Canada also has some of the strongest pro-consumer Net Neutrality safeguards in the world, recently reinforced by the CRTC’s landmark decision to ban telecom providers from engaging in discriminatory pricing practices. By contrast, the U.S. under Trump is moving to rapidly dismantle its own Net Neutrality safeguards, and again the concern is that they’ll use NAFTA to force Canada into line with an agenda that prioritizes the narrow interests of U.S. telecom giants over the broader interests of Canadian consumers.

Perhaps most troublingly, the U.S. looks all-but-certain to use NAFTA to try to impose draconian new intellectual property rules on Canada. In fact, as Professor Geist notes, the U.S. starting position for NAFTA looks very similar to their stance on the Trans-Pacific Partnership (TPP). This is especially worrying given that the TPP proposed extending Canada’s copyright terms by 20 years, robbing our public domain and costing our economy hundreds of millions.

With so many fundamental issues on the table, it’s fair to say that Canada’s overall ability to chart its own digital policy direction is now at stake.
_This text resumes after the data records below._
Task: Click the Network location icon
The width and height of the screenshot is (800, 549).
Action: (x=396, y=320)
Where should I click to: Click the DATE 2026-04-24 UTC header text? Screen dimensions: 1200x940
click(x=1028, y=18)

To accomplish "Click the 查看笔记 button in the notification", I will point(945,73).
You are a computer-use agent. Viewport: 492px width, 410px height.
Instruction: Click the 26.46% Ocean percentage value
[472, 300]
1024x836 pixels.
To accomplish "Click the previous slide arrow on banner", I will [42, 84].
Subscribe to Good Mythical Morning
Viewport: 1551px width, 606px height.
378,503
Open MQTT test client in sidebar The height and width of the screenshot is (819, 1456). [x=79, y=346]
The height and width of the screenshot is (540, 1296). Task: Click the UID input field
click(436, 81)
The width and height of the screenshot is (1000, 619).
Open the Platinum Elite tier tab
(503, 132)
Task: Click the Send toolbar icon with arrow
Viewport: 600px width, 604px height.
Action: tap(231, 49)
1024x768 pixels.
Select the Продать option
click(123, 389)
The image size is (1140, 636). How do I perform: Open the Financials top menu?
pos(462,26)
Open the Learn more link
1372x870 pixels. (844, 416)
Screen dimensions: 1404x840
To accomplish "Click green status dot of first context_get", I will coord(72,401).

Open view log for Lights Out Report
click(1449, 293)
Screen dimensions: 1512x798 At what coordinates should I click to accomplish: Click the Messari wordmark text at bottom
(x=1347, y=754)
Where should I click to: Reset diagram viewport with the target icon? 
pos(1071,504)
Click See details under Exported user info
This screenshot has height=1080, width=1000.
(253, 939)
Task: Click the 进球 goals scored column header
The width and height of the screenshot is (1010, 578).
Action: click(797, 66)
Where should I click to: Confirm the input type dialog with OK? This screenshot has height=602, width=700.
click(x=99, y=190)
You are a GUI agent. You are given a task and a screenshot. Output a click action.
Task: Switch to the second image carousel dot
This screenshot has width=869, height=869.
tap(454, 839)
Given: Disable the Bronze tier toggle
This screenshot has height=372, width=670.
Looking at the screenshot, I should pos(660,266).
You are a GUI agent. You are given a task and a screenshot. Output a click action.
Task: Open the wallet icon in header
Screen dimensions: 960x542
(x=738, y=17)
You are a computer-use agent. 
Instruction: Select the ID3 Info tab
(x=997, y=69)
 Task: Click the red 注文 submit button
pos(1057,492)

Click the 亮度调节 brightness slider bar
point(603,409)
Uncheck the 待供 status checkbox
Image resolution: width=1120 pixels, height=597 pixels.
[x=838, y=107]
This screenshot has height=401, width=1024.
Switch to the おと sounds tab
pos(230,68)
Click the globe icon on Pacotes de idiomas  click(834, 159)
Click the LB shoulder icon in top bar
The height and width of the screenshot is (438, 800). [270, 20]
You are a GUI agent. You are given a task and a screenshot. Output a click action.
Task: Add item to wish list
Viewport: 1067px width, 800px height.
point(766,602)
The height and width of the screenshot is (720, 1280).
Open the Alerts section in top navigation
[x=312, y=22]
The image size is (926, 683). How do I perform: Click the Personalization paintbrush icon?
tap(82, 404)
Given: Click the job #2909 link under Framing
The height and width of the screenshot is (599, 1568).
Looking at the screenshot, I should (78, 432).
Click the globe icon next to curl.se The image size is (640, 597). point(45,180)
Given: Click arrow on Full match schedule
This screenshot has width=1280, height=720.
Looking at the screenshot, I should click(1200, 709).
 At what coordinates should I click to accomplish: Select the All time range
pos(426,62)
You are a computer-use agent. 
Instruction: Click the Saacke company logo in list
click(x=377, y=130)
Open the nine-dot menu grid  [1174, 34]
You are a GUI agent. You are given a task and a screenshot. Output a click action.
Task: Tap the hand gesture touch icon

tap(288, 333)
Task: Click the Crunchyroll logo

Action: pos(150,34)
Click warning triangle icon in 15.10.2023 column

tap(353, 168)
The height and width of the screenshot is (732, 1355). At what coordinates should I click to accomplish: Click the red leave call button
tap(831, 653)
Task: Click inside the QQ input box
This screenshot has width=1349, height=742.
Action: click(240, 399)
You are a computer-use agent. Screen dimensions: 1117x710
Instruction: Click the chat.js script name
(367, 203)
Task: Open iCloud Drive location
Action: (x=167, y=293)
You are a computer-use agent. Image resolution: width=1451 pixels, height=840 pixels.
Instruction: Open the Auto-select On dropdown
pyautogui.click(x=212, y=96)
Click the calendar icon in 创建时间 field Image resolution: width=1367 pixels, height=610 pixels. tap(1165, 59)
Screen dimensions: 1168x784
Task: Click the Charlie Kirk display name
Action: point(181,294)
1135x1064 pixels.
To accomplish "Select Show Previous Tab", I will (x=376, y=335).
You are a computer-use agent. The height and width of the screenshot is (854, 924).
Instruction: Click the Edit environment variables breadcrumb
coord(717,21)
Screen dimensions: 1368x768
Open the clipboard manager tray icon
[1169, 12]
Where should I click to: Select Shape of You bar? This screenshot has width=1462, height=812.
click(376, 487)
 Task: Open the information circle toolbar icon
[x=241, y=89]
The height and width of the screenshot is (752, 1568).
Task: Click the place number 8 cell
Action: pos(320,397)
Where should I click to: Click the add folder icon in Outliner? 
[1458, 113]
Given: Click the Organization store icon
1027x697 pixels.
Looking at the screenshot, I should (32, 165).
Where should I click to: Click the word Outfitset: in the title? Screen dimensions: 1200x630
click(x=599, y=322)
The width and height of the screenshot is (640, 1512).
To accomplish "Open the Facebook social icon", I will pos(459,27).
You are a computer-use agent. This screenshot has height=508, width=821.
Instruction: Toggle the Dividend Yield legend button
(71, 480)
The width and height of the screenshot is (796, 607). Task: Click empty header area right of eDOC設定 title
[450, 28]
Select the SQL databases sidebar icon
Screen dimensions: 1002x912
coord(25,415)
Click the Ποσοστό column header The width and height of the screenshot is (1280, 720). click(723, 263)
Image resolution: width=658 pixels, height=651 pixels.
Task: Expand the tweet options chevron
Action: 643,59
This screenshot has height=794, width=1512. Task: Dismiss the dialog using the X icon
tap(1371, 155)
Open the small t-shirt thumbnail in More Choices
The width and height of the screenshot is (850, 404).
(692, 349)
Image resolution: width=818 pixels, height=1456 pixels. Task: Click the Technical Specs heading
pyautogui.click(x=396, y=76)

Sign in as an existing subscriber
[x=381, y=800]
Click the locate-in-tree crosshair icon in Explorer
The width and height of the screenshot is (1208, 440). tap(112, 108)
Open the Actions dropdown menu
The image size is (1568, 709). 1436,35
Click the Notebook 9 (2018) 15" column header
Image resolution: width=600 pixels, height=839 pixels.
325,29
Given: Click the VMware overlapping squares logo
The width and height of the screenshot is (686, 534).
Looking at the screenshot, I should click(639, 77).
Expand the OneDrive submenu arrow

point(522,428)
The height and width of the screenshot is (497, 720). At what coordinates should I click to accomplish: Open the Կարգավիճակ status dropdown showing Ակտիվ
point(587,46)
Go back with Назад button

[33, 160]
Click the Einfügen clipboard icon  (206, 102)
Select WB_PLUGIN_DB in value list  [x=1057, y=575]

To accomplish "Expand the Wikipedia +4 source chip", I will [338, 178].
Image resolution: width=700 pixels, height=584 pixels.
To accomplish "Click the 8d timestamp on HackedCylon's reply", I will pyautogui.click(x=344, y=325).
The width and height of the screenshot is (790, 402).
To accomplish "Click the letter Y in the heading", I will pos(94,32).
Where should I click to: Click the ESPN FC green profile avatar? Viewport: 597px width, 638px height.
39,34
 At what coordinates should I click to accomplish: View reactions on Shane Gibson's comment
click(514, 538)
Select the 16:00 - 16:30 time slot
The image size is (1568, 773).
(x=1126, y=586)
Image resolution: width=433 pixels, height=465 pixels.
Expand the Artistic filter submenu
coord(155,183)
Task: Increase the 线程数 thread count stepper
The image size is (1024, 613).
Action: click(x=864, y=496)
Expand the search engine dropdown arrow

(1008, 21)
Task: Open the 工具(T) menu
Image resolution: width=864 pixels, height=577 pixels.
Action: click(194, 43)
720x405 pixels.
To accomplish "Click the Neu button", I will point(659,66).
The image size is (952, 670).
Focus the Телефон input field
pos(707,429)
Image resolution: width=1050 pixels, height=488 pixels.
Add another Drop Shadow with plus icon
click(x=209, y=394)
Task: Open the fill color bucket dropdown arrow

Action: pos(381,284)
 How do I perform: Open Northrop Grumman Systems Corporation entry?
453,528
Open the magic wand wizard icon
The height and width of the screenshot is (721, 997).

Over recent years, Canada’s digital direction has diverged significantly from that of the U.S., and this divergence has unequivocally been to the benefit of Canadian Internet users.

That’s why it’s essential that Canada’s negotiating team not only push back against U.S. demands on the specific policy areas outlined above, but also make clear that Canada will continue to shape a digital policy agenda that works for Canadians, and will not allow itself to be forced into line with America’s anti-consumer approach.